MPs have vowed to subject the judge, who headed the landmark review into press ethics and practices, to more intense questioning during his second Parliamentary appearance in two days.

John Whittingdale, the chair of the Commons Culture, Media and Sport Select Committee, admitted he intended to give Lord Justice Leveson “a pretty hard time” and will today demand he give his opinion on the merits and demerits of the Royal Charter proposals.

Despite the hard-line intent, MPs are likely to be disappointed. The appeal court judge, recently made head of the Queen’s Bench Division of the judiciary, insisted that he had “said all I can” on the subject in his “bulky” report, and that he would not become involved in post-report discussions.

He told the Lords Committee on the Inquiries Act headed by Lord Shutt that it would be wrong for a serving judge “to step into the political domain” and “absolutely inappropriate” for him to build on the conclusions of his report published last November. He also appeared to suggest that the second stage of his inquiry, which he called the “who-did-what-to-whom” part, might never happen.

The second part of the inquiry – which was ordered by David Cameron following the escalating scandal of phone hacking at Rupert Murdoch’s News International – was supposed to take place after all the criminal prosecutions allied to alleged wrongdoing at the now-defunct News of the World had concluded.

Fear of prejudicing these legal proceedings meant that phone hacking, as Lord Justice Leveson told the Lords, was effectively an “elephant in the room” at the inquiry.

Although lawyers for victims of press excess have demanded Part II still needed to take place, Lord Justice Leveson himself appeared to cast doubt on whether his inquiry will ever meet again. “I don’t know when anyone will ever consider that [Part II], certainly not at the moment. But that is not for me to say,” he said.

The current debate has become centered on the merits of two opposing Royal Charters establishing a new press regulator. These have been examined by the Privy Council over the past four months, and it had been expected to advise the Queen this week to put a seal on the option backed by Parliament in March this year.

However, the Privy Council’s final decision has been postponed until the end of this month to allow further negotiations to take place – despite an industry-backed system of regulatory reform being rejected, leaving only one option on the table.
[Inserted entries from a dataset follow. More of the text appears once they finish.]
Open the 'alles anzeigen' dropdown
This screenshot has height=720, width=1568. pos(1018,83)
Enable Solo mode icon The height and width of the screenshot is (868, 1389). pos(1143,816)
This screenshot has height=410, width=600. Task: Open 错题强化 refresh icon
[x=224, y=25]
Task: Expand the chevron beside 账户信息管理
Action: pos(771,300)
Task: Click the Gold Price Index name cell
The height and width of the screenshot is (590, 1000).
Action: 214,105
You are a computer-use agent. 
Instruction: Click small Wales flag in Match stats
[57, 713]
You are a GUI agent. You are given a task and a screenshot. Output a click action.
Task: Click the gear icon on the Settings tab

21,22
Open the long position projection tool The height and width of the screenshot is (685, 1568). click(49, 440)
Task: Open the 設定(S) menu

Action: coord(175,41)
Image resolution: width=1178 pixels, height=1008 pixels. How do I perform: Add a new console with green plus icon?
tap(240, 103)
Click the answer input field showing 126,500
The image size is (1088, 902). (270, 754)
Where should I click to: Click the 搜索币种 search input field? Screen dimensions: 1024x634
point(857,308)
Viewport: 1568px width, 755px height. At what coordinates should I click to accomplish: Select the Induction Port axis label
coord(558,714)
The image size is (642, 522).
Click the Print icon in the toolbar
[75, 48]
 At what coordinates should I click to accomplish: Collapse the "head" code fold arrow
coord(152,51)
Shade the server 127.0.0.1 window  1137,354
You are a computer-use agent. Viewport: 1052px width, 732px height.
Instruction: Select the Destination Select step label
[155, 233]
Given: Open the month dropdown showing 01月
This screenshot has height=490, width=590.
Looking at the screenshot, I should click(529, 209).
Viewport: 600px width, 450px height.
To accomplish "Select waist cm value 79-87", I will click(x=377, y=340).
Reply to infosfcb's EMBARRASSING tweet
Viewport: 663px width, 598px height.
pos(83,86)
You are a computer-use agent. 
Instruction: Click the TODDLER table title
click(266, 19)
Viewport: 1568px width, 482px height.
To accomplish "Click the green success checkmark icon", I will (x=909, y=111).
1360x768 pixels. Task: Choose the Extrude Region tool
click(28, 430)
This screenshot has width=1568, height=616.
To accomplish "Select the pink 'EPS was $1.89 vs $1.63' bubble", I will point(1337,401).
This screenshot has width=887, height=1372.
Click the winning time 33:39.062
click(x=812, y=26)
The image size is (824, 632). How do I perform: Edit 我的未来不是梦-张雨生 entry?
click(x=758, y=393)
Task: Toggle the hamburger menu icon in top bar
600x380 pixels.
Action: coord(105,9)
Although a form of “statutory underpinning” was regularly referred to throughout the Leveson Inquiry’s public evidence hearings in 2011 and 2012, the final report itself advocated no defined system of regulatory control.

This is likely to allow Lord Justice Leveson simply to tell Mr Whittingdale and his colleagues, politely, as he did the Lords, that he had “done my best” and “it is for others to decide how to take this forward.”

Mr Whittingdale said ahead of today’s proceedings that it would be “helpful” to learn what Lord Justice Leveson thought of the opposing charters and whether or not they were compliant with the report’s conclusions.

The committee are also unlikely to draw Lord Justice Leveson into the role of deal-maker to end the impasse between the press industry and the politicians.